# 240$ for this...what do you think?



## major (Apr 4, 2008)

Chuk said:


> Hey guys, found this for sale...240$ I'm planning on building a electric ford fiesta on a small budjet, no highway speeds, I know it's a bit on the small size at around 40 pounds...but would it be too small??
> Here are a few pics
> ADVANCED D.C. HYDRAULIC PUMP MOTOR 114330 FORKLIFT PARTS 12/24 VOLTS


Chuk,

I answer this same question over and over. Did you read though http://www.diyelectriccar.com/forums/showthread.php/using-forklift-motor-and-choosing-good-7598.html 

It is a hydraulic pump motor. It is unidirectional. The correct rotation for you? It has an internal spline drive therefore difficult to couple to the driveline. It is intermittent rated (20%) so you have no idea at what load or speed it is capable of for a traction motor.

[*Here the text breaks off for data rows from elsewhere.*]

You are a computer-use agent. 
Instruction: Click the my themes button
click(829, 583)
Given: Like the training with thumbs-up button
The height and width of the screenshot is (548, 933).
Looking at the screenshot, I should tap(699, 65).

The nameplate doesn't have a RPM or current rating. It appears to have been marked for disassembly. Why? Was it repaired?

Is it big enough for a car? Sure. I have seen an idiot couple a handheld battery powered drill to the transmission input shaft on a car and move it several yards. If....if you couple this motor to the transmission and if it has a usable RPM range for a reasonable battery pack and if you can provide suitable cooling, it likely can power a car at some performance level.

Regards,

major


----------